One Easter Sunday, many years ago, some friends and I attended a showcase of performances in a network of dank subterranean vaults. The event was self-consciously avant-garde, and many of the artists were drag queens who were exploring the more subversive aspects of their craft. This involved a great deal of screaming, bloodletting and carnal depravity. At one point I wandered into a chamber in which two naked performers were engaged in full penetrative sex. Around them a cluster of middle-class hipsters had formed, pensively observing them as though they were connoisseurs contemplating a Henry Moore.

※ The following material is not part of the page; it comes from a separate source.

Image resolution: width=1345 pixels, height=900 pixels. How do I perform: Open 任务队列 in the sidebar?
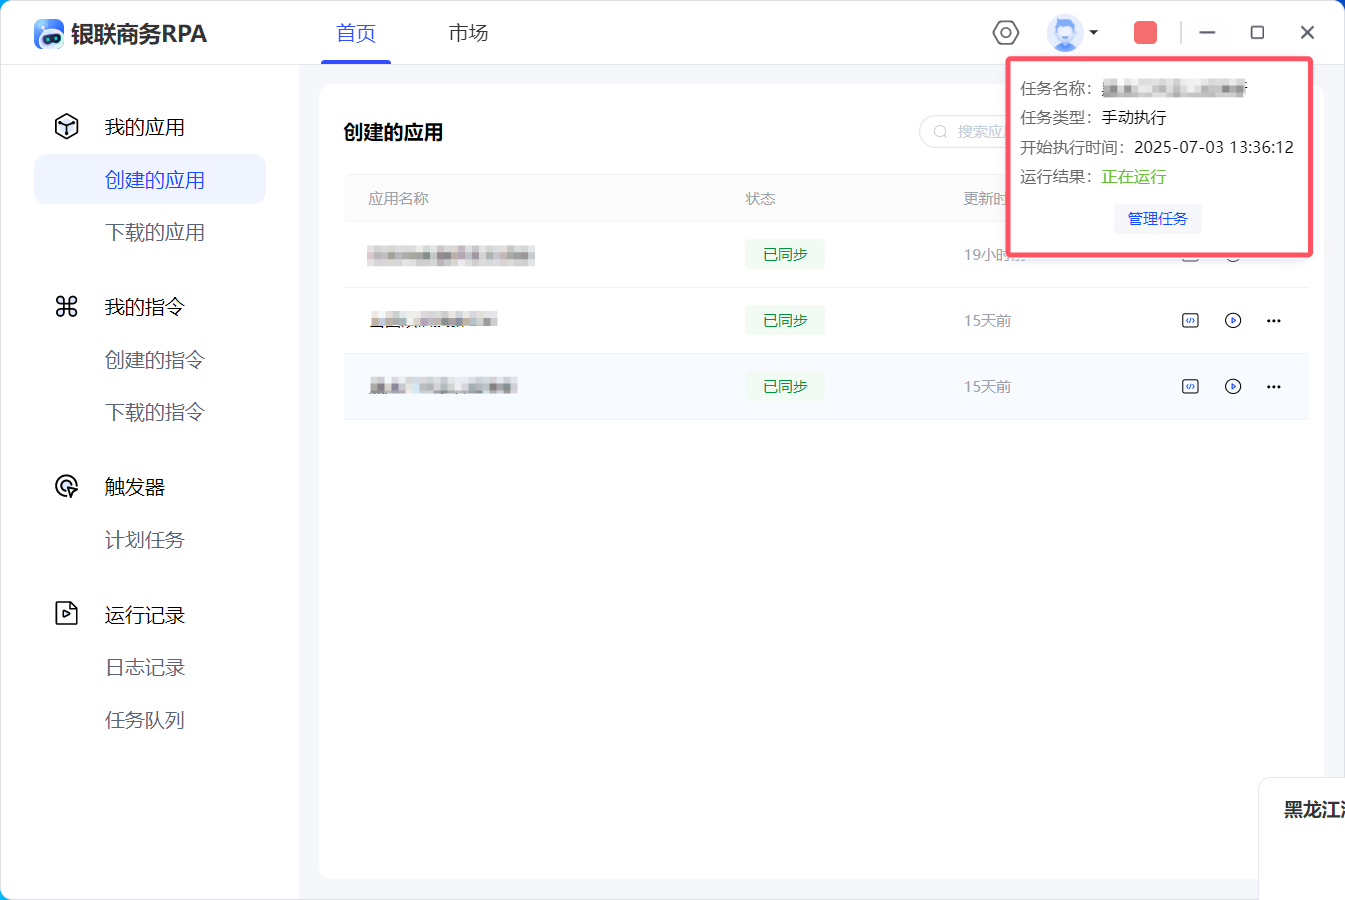pos(145,720)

These days we are accustomed to a somewhat tamed version of drag. But the best performers have always pushed the limits of acceptability: I once appeared at a comedy night at the Edinburgh fringe hosted by a drag queen whose interaction with the punters was not so much waspish as downright libellous. At another, I remember a drag artist smoking liberally during the performance, blowing smoke at a pregnant woman on the front row and saying “I hope you have a miscarriage”. It was a far cry from RuPaul’s Drag Race.
Traditional drag is clearly meant for adults. So what explains the growing enthusiasm for “Drag Queen Story Hour”, in which drag queens visit schools, libraries and other council venues to read to young children? For whatever reason, this bizarre subgenre has been championed by celebrities and politicians who wish to be seen as being on “the right side of history”. Last week the MP for Walthamstow, Stella Creasy, tweeted about taking her infant son to a show in which a drag queen called Greta Tude “put so much energy into story telling and entertaining local children”. Her colleague Nadia Whittome replied, describing the event as “so wholesome”.
But do fans of drag really want it to become “wholesome”? The appeal of drag shows is that they revel in sexual dissidence, as the American drag queen Kitty Demure has pointed out:
“I have no idea why you want drag queens to read books to your children… Would you want a stripper or a porn star to influence your child? It makes no sense at all. A drag queen performs in a nightclub for adults. There is a lot of filth that goes on, a lot of sexual stuff that goes on, and backstage there’s a lot of nudity and sex and drugs. Okay? So I don’t think this is an avenue that you would want your child to explore.”
The sexual element of drag is impossible to deny. Even the more tepid drag queens, whose repertoire extends no further than lip-synching to Donna Summer, tend to interlace their performances with suggestive gestures, provocative quips and the occasional slut-drop.